- WHAT IS BEING ASKED: Show all lines from the data that include the word "icon".

- DATA PROVIDED:
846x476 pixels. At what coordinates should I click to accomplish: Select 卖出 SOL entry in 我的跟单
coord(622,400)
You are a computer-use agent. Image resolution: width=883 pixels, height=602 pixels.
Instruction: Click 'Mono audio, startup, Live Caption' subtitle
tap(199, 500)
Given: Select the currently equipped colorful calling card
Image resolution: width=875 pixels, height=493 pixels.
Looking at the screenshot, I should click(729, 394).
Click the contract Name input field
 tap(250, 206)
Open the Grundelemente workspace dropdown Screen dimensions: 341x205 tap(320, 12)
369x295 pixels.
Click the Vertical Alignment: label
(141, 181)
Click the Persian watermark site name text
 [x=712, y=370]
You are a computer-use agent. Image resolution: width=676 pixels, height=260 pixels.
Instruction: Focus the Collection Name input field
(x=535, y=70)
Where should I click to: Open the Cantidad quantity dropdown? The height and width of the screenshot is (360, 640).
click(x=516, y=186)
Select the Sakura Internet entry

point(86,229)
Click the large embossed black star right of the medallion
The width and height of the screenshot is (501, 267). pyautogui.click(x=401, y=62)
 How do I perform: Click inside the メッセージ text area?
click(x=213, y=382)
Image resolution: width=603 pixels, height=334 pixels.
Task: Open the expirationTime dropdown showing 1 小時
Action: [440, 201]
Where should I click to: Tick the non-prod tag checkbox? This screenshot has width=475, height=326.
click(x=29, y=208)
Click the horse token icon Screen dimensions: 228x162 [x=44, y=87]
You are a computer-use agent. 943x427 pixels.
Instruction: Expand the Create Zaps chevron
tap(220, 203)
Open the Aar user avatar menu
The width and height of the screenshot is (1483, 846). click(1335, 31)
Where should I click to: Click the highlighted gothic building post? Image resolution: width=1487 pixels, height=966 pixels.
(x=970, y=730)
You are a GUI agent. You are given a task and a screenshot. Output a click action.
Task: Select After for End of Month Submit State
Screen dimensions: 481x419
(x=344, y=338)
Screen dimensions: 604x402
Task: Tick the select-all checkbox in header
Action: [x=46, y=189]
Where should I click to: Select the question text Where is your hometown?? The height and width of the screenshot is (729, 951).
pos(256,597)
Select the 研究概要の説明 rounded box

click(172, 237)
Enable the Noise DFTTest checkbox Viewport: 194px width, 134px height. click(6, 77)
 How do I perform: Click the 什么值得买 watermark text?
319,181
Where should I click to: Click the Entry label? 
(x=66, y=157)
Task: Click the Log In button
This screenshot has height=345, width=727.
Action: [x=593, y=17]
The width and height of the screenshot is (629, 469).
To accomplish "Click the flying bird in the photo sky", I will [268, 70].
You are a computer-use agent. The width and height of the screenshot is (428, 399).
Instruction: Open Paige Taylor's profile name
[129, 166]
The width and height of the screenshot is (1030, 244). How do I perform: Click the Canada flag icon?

- YOUR SOLUTION:
Click the horse token icon Screen dimensions: 228x162 [x=44, y=87]
The width and height of the screenshot is (1030, 244). How do I perform: Click the Canada flag icon?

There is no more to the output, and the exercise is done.